Copy out the lines from the one containing "24, 981, 29)" through the one containing "110) label: Home", both included, reproducing each exactly and setting down no others.

Items excerpted from a collection:
— Start —

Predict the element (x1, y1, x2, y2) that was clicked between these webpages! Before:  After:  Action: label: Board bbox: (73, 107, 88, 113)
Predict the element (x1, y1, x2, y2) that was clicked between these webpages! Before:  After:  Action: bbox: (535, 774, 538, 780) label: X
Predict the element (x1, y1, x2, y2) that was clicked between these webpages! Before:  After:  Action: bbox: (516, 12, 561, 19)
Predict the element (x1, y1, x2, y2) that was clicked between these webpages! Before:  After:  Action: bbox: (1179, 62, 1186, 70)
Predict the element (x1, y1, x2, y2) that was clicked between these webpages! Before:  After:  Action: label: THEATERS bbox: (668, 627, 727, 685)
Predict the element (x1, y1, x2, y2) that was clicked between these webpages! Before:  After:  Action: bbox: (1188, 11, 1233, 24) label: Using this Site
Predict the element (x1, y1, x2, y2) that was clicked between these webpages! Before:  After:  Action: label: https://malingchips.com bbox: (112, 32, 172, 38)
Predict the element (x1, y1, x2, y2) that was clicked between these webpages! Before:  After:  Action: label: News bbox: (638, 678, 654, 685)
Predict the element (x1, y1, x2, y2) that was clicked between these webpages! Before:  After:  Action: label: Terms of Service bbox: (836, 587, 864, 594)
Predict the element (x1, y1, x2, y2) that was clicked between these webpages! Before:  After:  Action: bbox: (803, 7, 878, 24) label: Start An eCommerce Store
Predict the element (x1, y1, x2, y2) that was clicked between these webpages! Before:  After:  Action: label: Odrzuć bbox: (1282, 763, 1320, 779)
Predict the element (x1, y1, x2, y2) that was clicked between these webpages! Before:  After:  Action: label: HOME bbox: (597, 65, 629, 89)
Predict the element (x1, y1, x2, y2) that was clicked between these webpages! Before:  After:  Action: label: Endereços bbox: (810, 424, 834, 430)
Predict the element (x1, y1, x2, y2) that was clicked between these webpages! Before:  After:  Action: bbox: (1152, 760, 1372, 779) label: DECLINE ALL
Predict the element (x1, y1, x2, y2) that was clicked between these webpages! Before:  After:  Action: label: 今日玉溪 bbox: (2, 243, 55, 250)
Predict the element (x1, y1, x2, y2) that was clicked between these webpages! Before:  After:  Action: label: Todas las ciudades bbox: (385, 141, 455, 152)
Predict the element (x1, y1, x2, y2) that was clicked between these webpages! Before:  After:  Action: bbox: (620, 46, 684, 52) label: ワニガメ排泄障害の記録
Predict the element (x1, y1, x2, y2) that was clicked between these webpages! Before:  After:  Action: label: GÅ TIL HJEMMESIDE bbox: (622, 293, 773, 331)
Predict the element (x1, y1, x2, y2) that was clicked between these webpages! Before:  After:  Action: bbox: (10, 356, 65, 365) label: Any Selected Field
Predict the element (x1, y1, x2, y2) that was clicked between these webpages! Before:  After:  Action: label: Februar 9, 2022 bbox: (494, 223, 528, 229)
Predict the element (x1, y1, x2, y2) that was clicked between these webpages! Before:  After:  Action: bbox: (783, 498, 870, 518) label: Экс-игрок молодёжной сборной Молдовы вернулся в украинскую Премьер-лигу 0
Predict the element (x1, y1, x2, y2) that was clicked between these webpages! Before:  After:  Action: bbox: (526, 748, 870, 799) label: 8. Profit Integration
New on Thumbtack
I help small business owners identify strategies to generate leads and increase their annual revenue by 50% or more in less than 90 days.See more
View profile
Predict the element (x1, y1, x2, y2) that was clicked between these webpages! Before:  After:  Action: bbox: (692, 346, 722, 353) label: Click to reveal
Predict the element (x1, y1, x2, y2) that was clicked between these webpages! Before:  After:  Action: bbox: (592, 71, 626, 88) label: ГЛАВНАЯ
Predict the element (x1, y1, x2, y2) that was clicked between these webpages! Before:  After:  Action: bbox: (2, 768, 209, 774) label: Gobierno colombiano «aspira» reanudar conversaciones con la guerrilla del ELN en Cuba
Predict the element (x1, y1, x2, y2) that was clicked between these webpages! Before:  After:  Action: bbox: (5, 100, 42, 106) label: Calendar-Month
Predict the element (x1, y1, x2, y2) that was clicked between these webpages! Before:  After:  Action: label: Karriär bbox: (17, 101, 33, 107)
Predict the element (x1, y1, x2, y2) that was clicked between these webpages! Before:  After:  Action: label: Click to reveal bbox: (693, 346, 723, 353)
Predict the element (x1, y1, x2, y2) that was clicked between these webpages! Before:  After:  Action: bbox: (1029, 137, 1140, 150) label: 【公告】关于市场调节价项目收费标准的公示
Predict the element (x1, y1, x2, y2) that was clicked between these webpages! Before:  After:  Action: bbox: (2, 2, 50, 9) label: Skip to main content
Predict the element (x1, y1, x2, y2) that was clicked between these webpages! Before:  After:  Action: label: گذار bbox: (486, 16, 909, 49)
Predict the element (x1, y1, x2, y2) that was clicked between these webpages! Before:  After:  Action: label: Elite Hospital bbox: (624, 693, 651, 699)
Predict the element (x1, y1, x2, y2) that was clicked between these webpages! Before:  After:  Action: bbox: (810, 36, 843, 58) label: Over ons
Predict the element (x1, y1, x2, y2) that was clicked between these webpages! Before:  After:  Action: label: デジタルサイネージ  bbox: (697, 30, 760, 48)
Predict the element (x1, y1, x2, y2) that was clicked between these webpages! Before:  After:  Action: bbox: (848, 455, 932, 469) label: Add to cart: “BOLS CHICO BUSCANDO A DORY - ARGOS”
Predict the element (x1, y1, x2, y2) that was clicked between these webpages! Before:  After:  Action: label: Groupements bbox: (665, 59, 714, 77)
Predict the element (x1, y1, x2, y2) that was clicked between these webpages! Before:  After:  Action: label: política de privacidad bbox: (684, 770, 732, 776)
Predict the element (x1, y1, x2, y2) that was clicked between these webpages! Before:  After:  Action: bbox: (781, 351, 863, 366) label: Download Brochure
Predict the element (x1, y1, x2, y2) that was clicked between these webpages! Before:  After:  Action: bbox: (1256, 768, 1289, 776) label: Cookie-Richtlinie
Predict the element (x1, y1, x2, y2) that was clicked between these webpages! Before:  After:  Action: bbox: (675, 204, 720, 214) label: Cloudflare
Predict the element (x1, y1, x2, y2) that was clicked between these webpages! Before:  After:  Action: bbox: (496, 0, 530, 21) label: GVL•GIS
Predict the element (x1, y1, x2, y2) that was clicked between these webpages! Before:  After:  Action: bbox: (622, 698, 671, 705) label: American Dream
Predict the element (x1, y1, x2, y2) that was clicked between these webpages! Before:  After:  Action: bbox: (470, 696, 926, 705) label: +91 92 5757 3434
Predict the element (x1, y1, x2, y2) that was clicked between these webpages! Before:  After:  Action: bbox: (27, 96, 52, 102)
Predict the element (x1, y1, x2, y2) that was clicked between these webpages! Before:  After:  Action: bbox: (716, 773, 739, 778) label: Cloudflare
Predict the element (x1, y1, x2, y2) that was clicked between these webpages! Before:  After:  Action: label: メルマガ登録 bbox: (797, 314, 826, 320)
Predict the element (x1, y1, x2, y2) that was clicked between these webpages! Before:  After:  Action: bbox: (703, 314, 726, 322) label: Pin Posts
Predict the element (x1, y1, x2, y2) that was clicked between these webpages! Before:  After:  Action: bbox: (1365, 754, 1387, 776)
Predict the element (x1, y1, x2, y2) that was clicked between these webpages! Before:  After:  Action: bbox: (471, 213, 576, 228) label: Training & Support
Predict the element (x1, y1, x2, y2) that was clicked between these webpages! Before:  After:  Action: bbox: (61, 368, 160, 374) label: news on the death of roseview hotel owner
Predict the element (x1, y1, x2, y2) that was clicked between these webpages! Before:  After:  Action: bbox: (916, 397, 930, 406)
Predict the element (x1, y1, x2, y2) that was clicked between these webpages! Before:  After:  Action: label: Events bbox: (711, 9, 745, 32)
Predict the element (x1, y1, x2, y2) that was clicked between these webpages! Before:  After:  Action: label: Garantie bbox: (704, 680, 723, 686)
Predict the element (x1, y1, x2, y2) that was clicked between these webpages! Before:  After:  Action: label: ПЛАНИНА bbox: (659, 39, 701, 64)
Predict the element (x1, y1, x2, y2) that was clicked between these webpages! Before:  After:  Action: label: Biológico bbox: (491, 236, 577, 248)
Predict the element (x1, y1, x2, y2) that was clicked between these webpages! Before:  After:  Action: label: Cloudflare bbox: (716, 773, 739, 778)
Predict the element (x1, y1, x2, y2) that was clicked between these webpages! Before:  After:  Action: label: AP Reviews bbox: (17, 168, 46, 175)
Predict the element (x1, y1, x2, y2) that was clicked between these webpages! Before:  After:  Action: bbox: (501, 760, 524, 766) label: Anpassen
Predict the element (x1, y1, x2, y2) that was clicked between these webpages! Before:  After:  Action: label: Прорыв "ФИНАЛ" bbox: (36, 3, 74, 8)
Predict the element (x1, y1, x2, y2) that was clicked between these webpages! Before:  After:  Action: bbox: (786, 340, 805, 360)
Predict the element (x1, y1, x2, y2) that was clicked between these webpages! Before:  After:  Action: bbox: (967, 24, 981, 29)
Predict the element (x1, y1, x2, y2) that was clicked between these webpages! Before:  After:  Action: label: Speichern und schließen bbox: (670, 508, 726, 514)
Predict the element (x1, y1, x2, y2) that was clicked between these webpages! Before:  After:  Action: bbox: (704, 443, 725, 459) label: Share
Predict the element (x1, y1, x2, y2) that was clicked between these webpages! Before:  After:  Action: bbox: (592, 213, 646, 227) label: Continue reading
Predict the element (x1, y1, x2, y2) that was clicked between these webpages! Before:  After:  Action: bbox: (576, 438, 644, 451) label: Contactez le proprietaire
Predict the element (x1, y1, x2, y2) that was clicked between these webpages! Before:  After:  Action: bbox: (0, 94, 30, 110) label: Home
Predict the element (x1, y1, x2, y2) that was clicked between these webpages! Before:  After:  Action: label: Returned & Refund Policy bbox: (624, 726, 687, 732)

— End —

■ WRITTEN ANSWER
Predict the element (x1, y1, x2, y2) that was clicked between these webpages! Before:  After:  Action: bbox: (967, 24, 981, 29)
Predict the element (x1, y1, x2, y2) that was clicked between these webpages! Before:  After:  Action: label: Speichern und schließen bbox: (670, 508, 726, 514)
Predict the element (x1, y1, x2, y2) that was clicked between these webpages! Before:  After:  Action: bbox: (704, 443, 725, 459) label: Share
Predict the element (x1, y1, x2, y2) that was clicked between these webpages! Before:  After:  Action: bbox: (592, 213, 646, 227) label: Continue reading
Predict the element (x1, y1, x2, y2) that was clicked between these webpages! Before:  After:  Action: bbox: (576, 438, 644, 451) label: Contactez le proprietaire
Predict the element (x1, y1, x2, y2) that was clicked between these webpages! Before:  After:  Action: bbox: (0, 94, 30, 110) label: Home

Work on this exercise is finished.